Until this research, it was widely believed that amortization

was incompatible with persistence [DST94, Ram92]. However, we show that memoization, in the form of lazy evaluation, is the key to reconciling the two.

Chapter 3: Some Familiar Data Structures in a Functional Setting

TODO

Chapter 4: Lazy Evalutation and $-notation

Supporting lazy evaluation in a strict language involves the addition of two primitives: - Delay - Force

Wrapping calls with delay/force is very verbose, so this chapter introduces a more succint, neater $-based syntax
Prepending an expression with $ will suspend it - $ parses as far to the right as possible – you can nest suspensions – $$e
The $-notation is integration with pattern matching as well - avoiding the need for nested case expressions

Example (ML-esque pseudocode):

integer, T stream => T stream
fun take(n, s) =
	delay(fn () => case n of 
					0 => Nil
					_ => case (force s) of
						Nil => Nil
						| Cons(x, s') => Cons(x, take(n - 1, s')))

Now, using the neater $ integration with pattern matching (matching against a pattern prepended with $ will first force the expression and then match against the stuff after the $):

integer, T stream -> T stream
fun take(n, s) = $case (n, s) of  -- note the $ before case, the result type is a stream so this is necessary
					(0, _) => Nil
					(_, $Nil) => Nil
					(_, $Cons(x, s')) => Cons(x, take(n-1, s'))

Why isn’t this equivalent to the methods above?

integer, T stream -> T stream
fun take(n, s) = $Nil 
| take(_, $Nil) = $Nil
| take(_, $Cons(x, s')) = $Cons(x, take(n - 1, s'))

Because in this method, the input stream is forced at the time when take is applied – not when the stream returned by take is forced! This is unecessary computation and goes against the lazy semantics one would expect take to have.

The difference a lazy list and a stream is that a lazy list, once forced, performs the entire computation – it is monolithic. Streams, on the other hand, incrementally generate the next result.
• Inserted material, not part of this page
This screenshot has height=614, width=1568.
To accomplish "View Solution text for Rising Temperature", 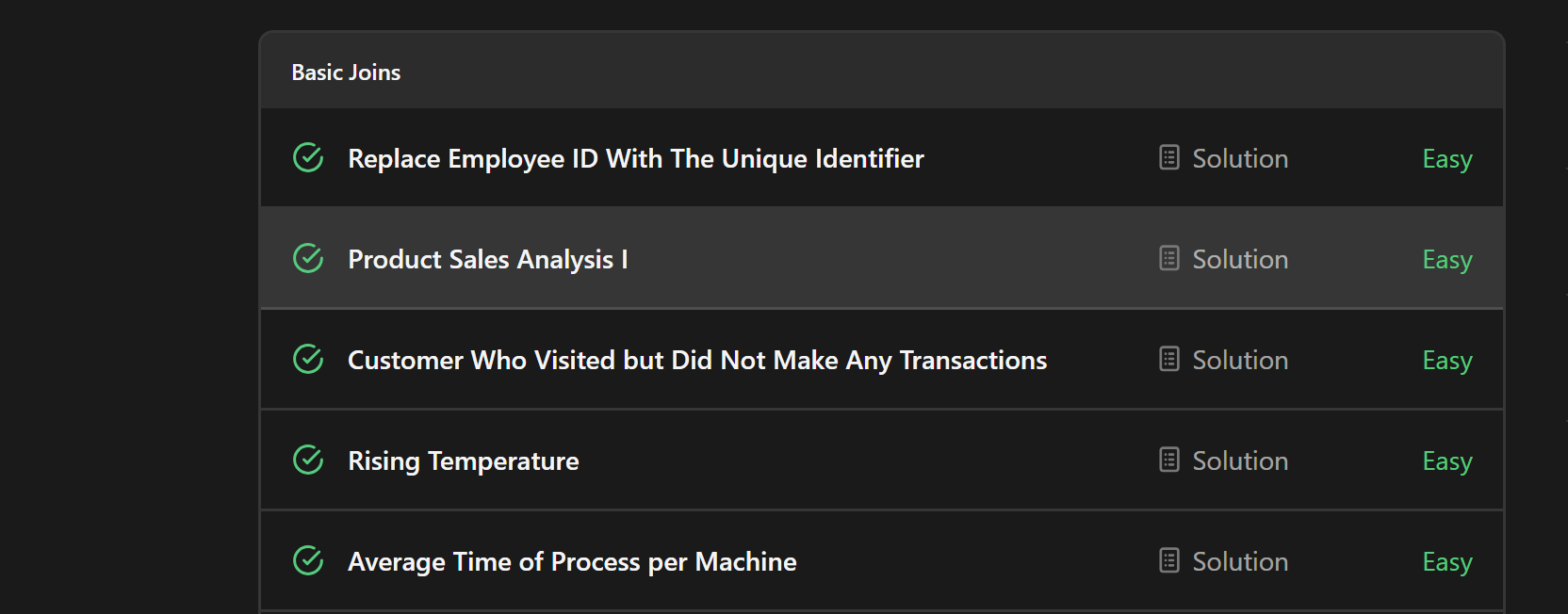I will coord(1240,460).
An example of this behaviour can be expressed by the append function on lazy list and streams:

For lazy lists:

fun s ++ t = $(force s @ force t)

^ when this is force, the entire computation is performed.

And for streams:

t stream, t stream -> t stream
fun s ++ t = $case s of 
			$Nil => force t
			| $Cons(x, s') => Cons(x, s' ++ t)

^ when this is forced, only the first step in the computation of appending the streams is performed.
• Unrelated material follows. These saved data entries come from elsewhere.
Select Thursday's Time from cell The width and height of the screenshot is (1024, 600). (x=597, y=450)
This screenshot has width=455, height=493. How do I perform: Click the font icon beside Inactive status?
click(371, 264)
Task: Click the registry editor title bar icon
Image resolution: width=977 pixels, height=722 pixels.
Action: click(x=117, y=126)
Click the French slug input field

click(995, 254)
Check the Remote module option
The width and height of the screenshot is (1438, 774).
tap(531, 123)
Chapter 5: Fundamentals of Amortization

Implementations with good amortized bounds are often simpler and faster than implementations with equivalent worst-case bounds

What is amortization? Amortization is when you apply bounds on entire sequence of operations rather than a single operation. For example, you may want a sequence of n operations to be bounded by O(n), but this doesn’t necessarily imply that every single operation must take O(1). This allows for more flexibility in implementation.

When proving amortization bounds, you prove that at any stage in the computation of this sequence, the accumulated amortized costs are less than the actual accumulated costs – the difference is called the accumulated savings.

Banker’s Method

Each operation has a cost, allocates “credits”, and spends credits.

\[ a_i = t_i + c_i + \bar{c_i}\] Each credit must be allocated before it is spent, i.e $\sum{c_i} \geq \sum{\bar{c_i}}$ Proofs using this method need to show that the invariant above is maintained at every stage of the computation.

Credits are associated to individual locations in the data structure

No credit must be spent more than once

Physicist’s Method

Define a potential function $\Phi$ that assigns, to each state (i.e the state of objects in the internal representation of the data structure, after an operation is applied) a “potential” that represents a lower bound on the accumulated savings. There, the amortized cost after some step is defined to be: \[ a_i = t_i + \Phi(d_i) - \Phi(d_{i-1})\] where $d_i$ and $d_{i-1}$ are outputs of step i, i-1 repsectively.
Typically, the potential function $\Phi$ so that it is intially zero and always non-negative

because the potential form a “telescoping series” (i.e same value alternating signs)

Example: Queues

Queue are often implemented as a pair of lists, F and R
The three main operations on a queue are:
- head: get the first element
- tail: drop the first element
- snoc: append an element to the rear of the queue (snoc == cons to the right)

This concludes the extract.